* [Dataset entries]:
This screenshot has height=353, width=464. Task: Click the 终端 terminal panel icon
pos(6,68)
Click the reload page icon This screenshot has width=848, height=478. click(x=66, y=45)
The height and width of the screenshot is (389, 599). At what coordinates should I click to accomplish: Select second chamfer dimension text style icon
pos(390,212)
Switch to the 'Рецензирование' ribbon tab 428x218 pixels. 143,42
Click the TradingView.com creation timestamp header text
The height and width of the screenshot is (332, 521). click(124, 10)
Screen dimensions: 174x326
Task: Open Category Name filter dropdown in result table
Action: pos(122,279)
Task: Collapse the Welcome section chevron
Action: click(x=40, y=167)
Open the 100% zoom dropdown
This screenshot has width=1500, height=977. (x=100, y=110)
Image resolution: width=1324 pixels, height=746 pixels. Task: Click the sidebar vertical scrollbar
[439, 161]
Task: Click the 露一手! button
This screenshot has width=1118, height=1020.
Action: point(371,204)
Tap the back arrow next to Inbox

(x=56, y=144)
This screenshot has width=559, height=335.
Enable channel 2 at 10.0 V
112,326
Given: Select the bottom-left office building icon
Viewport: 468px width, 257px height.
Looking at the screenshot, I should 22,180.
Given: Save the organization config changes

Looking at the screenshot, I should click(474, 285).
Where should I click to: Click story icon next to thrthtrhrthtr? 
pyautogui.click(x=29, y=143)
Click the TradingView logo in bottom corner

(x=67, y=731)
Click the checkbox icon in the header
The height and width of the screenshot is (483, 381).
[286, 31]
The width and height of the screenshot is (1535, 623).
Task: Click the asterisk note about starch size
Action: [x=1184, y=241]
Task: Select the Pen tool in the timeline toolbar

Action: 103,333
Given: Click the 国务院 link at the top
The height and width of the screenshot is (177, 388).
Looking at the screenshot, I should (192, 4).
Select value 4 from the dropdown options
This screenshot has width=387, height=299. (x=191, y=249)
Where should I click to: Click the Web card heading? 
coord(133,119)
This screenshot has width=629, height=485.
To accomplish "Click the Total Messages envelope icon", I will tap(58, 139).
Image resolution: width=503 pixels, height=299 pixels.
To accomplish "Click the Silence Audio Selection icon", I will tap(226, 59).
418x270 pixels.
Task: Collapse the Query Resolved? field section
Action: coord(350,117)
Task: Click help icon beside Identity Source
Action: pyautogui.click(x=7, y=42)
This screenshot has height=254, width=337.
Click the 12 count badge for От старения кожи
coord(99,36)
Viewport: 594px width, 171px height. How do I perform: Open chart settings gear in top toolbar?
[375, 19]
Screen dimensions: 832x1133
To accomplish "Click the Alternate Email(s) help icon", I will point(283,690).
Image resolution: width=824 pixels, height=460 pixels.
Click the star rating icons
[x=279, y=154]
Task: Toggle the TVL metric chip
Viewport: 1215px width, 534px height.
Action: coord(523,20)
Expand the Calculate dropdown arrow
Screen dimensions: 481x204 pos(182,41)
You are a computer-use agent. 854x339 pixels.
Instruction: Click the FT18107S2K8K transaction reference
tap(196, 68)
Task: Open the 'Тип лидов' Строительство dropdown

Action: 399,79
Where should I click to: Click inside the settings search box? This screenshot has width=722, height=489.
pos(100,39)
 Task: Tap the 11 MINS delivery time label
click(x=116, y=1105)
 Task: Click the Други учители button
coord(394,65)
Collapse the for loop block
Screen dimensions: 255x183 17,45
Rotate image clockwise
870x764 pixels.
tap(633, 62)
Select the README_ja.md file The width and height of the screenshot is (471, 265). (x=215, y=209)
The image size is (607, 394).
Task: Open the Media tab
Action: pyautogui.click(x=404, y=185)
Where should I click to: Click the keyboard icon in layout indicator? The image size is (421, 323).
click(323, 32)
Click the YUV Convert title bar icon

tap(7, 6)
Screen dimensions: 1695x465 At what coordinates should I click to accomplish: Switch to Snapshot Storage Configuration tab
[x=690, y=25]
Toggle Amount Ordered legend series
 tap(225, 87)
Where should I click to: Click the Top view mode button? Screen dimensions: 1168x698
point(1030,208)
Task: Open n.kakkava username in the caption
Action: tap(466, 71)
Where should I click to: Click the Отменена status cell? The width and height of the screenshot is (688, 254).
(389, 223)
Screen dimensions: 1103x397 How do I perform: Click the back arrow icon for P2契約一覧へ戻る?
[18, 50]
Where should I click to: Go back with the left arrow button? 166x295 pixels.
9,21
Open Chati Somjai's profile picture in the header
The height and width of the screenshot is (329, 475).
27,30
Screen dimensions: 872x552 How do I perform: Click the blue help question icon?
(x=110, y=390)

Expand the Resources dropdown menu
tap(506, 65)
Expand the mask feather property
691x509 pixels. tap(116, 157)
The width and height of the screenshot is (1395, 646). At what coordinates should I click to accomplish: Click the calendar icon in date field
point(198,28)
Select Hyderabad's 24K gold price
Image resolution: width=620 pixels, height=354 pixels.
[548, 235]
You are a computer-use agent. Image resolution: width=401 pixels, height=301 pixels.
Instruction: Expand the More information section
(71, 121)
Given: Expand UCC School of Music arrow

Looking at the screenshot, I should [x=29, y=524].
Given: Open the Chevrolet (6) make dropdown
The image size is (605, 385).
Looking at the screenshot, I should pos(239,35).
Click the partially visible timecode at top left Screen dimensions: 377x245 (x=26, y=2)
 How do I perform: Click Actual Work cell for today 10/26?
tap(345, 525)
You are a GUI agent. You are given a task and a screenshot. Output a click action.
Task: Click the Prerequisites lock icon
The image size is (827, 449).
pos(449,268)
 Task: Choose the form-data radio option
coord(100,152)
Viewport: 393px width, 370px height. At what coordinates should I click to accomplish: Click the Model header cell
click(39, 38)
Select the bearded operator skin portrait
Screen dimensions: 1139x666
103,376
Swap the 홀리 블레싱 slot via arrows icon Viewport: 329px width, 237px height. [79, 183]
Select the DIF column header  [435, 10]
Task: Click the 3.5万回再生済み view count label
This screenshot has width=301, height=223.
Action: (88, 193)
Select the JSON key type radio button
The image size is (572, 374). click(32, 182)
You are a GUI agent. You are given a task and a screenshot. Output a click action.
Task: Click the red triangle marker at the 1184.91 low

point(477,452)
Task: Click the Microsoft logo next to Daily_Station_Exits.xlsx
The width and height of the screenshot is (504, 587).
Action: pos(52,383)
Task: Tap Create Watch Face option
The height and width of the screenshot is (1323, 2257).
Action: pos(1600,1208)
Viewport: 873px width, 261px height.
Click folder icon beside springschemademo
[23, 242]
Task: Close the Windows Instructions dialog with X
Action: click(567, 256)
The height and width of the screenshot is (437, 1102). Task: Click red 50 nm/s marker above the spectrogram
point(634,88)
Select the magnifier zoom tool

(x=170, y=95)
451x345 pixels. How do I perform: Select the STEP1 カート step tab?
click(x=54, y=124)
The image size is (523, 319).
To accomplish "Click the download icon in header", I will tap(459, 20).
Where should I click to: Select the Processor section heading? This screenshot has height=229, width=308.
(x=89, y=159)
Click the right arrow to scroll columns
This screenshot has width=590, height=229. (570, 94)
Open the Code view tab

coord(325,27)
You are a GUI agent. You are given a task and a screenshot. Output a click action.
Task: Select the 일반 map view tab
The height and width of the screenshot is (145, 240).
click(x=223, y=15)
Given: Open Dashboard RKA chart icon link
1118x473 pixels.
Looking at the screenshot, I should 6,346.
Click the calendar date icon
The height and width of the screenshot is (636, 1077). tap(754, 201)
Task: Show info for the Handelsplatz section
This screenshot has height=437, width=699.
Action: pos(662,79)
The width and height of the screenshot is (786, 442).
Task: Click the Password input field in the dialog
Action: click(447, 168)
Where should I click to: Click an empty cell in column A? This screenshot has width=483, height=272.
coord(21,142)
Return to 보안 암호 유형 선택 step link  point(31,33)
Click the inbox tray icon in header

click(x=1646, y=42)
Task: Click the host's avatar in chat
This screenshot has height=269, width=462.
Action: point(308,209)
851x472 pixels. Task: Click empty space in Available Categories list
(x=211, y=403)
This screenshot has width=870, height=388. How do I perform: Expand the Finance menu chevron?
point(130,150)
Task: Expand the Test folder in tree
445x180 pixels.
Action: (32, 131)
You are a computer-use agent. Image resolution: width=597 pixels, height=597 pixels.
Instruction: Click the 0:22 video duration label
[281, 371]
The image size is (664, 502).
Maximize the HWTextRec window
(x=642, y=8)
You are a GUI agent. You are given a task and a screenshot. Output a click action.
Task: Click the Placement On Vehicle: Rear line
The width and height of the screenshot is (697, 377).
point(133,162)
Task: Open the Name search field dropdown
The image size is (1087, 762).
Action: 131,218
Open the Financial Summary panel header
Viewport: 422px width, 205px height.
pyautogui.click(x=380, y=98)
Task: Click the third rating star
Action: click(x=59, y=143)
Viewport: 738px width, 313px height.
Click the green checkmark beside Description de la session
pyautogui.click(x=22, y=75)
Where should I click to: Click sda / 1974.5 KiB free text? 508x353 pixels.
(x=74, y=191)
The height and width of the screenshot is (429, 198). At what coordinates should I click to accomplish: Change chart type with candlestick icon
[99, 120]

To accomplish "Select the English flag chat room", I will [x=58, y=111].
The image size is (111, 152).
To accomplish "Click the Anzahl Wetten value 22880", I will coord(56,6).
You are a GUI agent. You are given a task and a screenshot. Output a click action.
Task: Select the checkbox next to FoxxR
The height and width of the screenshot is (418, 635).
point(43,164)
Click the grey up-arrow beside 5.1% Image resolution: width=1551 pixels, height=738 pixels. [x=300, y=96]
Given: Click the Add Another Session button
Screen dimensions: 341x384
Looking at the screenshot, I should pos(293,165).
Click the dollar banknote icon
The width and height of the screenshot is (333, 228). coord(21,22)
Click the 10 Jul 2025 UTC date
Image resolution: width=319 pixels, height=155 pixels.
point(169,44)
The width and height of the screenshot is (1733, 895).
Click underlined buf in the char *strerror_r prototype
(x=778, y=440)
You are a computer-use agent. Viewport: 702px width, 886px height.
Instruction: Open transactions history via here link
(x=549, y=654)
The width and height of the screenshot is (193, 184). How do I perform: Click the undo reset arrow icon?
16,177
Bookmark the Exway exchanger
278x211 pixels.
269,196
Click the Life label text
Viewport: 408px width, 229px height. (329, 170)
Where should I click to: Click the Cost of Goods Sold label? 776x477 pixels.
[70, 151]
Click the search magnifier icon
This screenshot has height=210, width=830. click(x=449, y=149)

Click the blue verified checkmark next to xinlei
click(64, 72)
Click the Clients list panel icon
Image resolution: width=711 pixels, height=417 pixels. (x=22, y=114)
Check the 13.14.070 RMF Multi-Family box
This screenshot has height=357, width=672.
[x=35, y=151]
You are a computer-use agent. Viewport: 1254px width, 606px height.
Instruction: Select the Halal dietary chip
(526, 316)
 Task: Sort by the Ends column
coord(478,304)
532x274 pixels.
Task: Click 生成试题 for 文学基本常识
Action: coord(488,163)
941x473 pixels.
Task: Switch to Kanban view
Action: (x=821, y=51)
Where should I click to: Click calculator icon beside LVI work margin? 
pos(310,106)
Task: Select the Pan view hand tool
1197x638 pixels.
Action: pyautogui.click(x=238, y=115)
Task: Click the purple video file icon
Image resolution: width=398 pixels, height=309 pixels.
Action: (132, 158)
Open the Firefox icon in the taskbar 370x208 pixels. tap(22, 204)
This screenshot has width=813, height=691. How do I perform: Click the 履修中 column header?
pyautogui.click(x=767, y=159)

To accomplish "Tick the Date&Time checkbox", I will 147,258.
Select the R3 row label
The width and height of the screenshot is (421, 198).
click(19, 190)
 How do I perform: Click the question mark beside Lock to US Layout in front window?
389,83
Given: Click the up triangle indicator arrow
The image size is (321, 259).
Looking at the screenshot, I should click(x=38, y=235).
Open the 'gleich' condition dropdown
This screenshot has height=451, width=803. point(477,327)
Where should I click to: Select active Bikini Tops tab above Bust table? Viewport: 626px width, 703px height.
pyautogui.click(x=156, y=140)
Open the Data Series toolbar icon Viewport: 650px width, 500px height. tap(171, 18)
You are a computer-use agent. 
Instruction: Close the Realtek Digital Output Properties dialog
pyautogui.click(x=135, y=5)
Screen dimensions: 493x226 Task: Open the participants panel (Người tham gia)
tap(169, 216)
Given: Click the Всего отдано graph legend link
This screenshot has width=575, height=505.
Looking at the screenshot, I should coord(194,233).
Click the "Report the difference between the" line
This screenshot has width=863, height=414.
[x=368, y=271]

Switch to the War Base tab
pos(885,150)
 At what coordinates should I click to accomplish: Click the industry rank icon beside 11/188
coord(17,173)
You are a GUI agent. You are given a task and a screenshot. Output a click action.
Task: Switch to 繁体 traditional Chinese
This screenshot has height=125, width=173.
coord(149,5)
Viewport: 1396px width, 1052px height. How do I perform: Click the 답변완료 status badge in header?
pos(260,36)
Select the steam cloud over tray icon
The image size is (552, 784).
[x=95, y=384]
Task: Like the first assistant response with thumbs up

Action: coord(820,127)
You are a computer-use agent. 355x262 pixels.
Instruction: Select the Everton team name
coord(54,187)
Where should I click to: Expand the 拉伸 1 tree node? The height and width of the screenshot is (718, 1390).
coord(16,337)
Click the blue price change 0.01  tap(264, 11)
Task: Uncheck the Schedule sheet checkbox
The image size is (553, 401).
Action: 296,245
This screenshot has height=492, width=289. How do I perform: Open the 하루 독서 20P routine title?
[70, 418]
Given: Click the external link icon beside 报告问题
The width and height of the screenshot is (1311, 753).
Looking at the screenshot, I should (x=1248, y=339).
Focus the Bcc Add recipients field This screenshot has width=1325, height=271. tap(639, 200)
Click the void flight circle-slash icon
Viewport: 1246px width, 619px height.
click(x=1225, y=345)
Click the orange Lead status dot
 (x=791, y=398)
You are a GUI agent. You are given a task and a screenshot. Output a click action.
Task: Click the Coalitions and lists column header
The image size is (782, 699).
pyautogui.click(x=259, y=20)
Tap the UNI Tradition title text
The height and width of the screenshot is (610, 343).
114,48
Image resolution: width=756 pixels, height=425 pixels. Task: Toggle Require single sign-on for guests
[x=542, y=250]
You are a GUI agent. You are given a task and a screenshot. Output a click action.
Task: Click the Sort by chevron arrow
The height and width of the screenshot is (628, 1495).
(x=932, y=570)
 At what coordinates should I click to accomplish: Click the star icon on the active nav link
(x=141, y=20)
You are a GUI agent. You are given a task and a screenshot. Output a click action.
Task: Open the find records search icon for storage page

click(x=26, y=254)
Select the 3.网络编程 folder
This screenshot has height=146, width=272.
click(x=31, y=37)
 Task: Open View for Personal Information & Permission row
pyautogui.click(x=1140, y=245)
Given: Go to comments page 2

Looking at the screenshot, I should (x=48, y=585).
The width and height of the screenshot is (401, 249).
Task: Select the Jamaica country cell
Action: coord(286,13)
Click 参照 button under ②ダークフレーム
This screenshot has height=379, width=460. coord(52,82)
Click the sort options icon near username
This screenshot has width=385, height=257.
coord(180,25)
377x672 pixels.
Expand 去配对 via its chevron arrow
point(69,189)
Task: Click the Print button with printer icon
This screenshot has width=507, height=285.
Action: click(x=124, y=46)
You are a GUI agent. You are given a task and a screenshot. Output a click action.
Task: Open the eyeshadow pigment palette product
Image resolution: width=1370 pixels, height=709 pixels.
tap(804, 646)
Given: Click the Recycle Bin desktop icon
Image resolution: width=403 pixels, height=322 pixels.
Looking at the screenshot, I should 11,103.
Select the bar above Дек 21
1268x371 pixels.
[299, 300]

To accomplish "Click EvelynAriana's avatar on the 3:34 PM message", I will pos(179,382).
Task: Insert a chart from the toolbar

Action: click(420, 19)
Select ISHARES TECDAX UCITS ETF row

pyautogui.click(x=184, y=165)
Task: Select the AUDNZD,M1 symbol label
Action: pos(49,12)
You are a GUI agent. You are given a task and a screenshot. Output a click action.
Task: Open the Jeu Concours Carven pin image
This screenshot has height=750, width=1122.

* [Task requirements]:
Give the number of lines in the entries above that include the string "avatar". Write nothing but that number.

* [Answer to the exercise]:
2